We have yet to become involved in adult day. They’ve been on my radar, for sure.

That’s kind of settled science that adult day is an effective way for people to get out of their homes and interact with other people while getting the care that they need. I support it. I certainly think that a company like ours is well equipped to provide the human power behind locations. I do think that, at some point, folks in that adult day space may tire of the recruitment angle, because they’re no different than us where they are going to be looking for the best quality staff they can find to work in those communities. At some point, maybe some of them will say, ‘You know what, maybe we could shed a lot of expense and partner with Best of Care, or insert home care name here.’

We were selected to participate in a hospital-to-home partnership program in Massachusetts, here with one of our state-funded contract partners — Beth Israel Deaconess Hospital- Plymouth. We are going to be the in-home care provider, whereby people who go to the hospital through this grant funding may be eligible for home care, immediately upon discharge, care provided by us.

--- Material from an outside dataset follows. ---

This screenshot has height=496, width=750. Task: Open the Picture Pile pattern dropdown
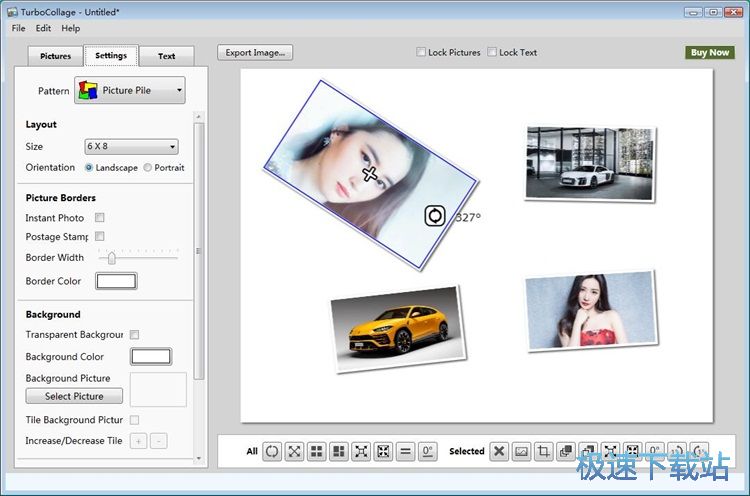tap(130, 91)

We are also going to provide a care management piece to communicate the progress, any challenges, or any issues or concerns back to the social work team at the hospital to make sure that we’re following and appropriately documenting and supporting this transition with some wraparound services. The hope is that by providing this kind of expedited authorization of home care for folks coming home from the hospital, we can alleviate some of those familiar faces in the ER. This is clearly going to be a system in which we can track the outcomes and the successes very easily. Hopefully we can use it to justify that this is a winning model.

We hope to hear more about when this might start, but it could be starting as early as this fall. It’s something that we’re excited about. We’re going to identify a team of caregivers who will be our, task force. They’ll be given a stipend in order to participate on this team. They will be incentivized from the pay rate standpoint.

What’s the unique take or opinion that you have about home care’s present or future?

In the next three to five years, home care will have escaped — through lots of hard work, lots of noise, lots of advocacy — this minimum wage, kind of underappreciated lowly-paid designation that accompanies it in every piece ever written.

I can speak through my own local lens here, and say that I’d be hard pressed to find a company who is starting home health aides or home care aides at minimum wage in Massachusetts. The job is not worth minimum wage, no matter where you are. The drumbeats have been rising steadily. With enough people aging together, who are desperate for help, something will flip.